И действительно, я так закусил и выпил, что потом (когда уже все разошлись по своим местам, улеглись где кто попало спать и на дворе, и в кухне, в горнице, потушили огонь и крепко заснули, отдав себя в полное распоряжение клопам и тараканам) долго сидел без картуза на ступеньках крыльца, освежая свою слегка кружащуюся голову воздухом октябрьской ночи, слушая в ночной тишине то колотушку, ловко, на плясовой лад что-то выделывающую где-то вдали, вдоль пустынной улицы, то мирный хруст жующих под навесами лошадей, прерываемый иногда их короткой дракой и злым визгом, и всё что-то обдумывая, решая своей блаженно-хмельной душой…
В этот вечер я впервые замыслил рано или поздно, но непременно покинуть Батурино.
XII
Одни хозяева спали отдельно, в своей спальне, похожей на часовню от множества золотых и серебряных икон в киоте, какой-то чёрной стоячей гробницей возвышавшемся в переднем углу за большой малиновой лампадой, а все мы, то есть я и пять человек прочих чистых постояльцев, в той же горнице, где вчера ужинали. Трое ночевали на полу, на казанских войлоках, трое, в числе которых, к несчастью, был и я, на диванах, жёстких, как камень, с прямыми деревянными спинками. И, конечно, клопы (какие-то мелкие, особенно ядовитые, подло разбегавшиеся по подушке, как только я зажигал спичку) ели всю ночь и меня, а в тёплой и вонючей темноте вокруг стоял крепкий храп, от которого ночь казалась безнадёжной, безрассветной, а неугомонная колотушка проходила иногда своим отчаянно-громким, распутно-залихватским, каким-то круглым, полым треском под самыми окнами, а двери из хозяйской спальни были прикрыты только наполовину, так что лампадка краснела оттуда мне прямо в глаза, составляя из своего чёрного крестообразного поплавка, тёмного лучистого мерцания и теней, колеблемых им, подобие какого-то сказочного паука в середине огромной паутины… Встал я, однако, как ни в чём не бывало, лишь только послышалось, что проснулись хозяева, начали зевать, подниматься, натягивать сапоги спавшие на полу, а кухарка по их ногам и войлокам бегом втащила и с размаху стукнула об стол ключом кипящий и крепко, вкусно пахнущий угаром ведёрный самовар, от густого пара которого сразу побелели окна и зеркало.

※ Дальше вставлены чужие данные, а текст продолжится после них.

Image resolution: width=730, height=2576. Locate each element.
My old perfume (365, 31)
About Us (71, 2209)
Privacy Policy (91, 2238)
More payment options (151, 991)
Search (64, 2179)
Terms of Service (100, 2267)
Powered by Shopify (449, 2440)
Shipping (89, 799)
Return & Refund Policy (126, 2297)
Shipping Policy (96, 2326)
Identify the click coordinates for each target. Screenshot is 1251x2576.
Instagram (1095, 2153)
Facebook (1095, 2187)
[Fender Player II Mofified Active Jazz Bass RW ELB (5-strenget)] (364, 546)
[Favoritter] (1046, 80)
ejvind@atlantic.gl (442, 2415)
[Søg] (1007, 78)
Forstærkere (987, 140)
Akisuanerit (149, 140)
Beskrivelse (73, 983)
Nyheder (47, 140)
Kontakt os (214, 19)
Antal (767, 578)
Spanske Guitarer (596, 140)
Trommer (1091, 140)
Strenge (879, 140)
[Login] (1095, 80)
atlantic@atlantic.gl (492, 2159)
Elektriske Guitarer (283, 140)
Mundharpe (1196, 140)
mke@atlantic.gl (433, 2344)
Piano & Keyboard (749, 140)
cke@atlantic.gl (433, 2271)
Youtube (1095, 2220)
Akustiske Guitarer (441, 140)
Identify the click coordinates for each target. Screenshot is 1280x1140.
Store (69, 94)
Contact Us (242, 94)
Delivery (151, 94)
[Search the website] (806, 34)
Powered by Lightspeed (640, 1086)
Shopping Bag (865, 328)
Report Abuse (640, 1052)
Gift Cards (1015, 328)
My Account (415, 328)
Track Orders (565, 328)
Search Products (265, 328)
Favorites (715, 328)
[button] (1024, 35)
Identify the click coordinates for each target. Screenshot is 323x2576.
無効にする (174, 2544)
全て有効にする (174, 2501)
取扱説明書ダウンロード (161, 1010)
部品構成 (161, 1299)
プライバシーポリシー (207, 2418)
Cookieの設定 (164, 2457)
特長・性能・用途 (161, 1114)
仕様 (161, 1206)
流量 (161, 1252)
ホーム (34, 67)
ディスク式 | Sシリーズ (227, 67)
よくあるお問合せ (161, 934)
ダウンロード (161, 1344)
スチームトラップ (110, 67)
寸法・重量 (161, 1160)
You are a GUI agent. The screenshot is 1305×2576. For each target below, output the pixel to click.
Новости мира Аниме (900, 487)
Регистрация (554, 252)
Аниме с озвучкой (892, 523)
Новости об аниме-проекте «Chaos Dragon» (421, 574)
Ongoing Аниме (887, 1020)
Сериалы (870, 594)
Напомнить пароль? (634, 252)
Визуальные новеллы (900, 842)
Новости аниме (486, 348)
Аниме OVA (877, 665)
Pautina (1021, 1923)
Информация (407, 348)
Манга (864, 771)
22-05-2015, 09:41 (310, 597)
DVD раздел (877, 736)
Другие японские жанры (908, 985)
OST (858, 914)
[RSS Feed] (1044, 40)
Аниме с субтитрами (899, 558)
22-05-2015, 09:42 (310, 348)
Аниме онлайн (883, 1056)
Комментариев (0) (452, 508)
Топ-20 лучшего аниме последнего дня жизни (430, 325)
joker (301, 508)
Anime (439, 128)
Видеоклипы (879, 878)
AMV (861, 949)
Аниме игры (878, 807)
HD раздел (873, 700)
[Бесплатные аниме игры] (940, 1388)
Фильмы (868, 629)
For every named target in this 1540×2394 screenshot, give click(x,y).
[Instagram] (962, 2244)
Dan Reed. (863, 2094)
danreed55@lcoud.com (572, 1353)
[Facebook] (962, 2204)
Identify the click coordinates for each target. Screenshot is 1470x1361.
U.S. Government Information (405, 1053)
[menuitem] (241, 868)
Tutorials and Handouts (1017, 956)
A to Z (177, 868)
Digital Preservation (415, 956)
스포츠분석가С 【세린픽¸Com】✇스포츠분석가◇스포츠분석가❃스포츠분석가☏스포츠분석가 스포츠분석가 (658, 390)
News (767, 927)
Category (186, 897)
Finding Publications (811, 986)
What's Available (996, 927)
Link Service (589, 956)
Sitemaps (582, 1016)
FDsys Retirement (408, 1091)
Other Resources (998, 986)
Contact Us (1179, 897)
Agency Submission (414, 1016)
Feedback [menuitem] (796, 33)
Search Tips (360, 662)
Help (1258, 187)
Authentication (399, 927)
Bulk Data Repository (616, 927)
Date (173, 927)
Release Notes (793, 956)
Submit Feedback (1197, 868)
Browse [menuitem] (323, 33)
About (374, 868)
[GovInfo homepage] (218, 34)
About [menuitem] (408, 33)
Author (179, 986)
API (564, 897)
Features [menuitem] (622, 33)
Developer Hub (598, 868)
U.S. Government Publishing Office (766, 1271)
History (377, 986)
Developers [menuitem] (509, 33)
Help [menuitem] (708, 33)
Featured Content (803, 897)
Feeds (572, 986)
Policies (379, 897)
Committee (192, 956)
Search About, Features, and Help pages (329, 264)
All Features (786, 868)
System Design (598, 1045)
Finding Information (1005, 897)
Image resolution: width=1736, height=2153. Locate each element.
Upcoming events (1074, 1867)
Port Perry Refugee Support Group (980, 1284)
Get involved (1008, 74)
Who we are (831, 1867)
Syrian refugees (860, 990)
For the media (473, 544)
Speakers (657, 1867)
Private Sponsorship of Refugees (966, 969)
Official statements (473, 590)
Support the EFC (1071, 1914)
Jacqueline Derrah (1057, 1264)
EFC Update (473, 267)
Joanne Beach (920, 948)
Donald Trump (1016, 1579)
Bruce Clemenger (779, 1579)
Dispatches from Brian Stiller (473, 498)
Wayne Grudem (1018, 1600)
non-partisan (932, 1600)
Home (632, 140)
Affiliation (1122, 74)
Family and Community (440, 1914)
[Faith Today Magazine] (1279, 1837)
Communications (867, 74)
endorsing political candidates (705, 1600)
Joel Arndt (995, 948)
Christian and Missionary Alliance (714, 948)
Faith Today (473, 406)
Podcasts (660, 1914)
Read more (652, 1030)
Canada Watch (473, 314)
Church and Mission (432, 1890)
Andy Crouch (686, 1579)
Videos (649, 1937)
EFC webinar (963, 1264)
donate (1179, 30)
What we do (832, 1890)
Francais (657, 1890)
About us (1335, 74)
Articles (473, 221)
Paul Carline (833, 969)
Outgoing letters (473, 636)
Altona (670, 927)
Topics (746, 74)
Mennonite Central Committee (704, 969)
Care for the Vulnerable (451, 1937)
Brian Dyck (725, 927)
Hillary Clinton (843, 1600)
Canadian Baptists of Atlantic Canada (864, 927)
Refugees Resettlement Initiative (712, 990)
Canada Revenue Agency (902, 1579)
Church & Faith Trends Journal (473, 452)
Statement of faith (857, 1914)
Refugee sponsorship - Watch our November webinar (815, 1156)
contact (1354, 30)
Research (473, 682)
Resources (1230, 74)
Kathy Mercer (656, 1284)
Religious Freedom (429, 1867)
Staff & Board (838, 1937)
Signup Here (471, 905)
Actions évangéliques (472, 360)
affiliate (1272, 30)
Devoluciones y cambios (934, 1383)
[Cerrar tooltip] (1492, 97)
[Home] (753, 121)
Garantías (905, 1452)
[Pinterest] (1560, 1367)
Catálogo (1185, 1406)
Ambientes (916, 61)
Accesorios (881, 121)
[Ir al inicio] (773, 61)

Через час после того я был уже на почте и получил наконец и свой первый гонорар, и ту удивительную, от всех прочих в мире отличную толстую книгу в девственно свежей обложке цвета яичного желтка, где были мои стихи, показавшиеся мне в первую минуту даже как будто и не моими, — так очаровательно похожи были они на какие-то настоящие, прекрасные стихи какого-то настоящего поэта. Вслед за тем мне предстояло дело — зайти, по поручению отца, к некоему Ивану Андреевичу Балавину, скупщику хлеба, чтобы показать ему образчики нашего умолота, узнать цену на них и, если можно, сделать запродажу. И вот, с почты я направился прямо к нему, но шёл так, что прохожие мужики и мещане с удивлением поглядывали на молодого человека в сапогах, в синем картузе и такой же поддёвке, который на ходу всё замедлял шаги, а порой и совсем останавливался среди улицы, уткнувшись всё в одно и то же место развёрнутой перед его глазами книги.
Балавин принял меня сперва сухо, с той беспричинной неприязнью, которая часто встречается среди русских торговых людей. Амбар его в хлебных рядах выходил растворами прямо на мостовую. Приказчик провёл меня по этому амбару куда-то в глубину, к стеклянной дверке, изнутри завешенной кумачным лоскутом, и несмело стукнул.
— Входи! — неприятно крикнул кто-то из-за двери.
И я вошёл, и навстречу мне приподнялся из-за большого письменного стола человек неопределённых лет, одетый по-европейски, с очень чистым и как бы прозрачным желтоватым лицом, с белёсыми волосами, аккуратно причёсанными на прямой ряд, с жёлтыми тонкими усами и быстрым взглядом светло-зелёных глаз.
— В чём дело? — спросил он сухо и быстро.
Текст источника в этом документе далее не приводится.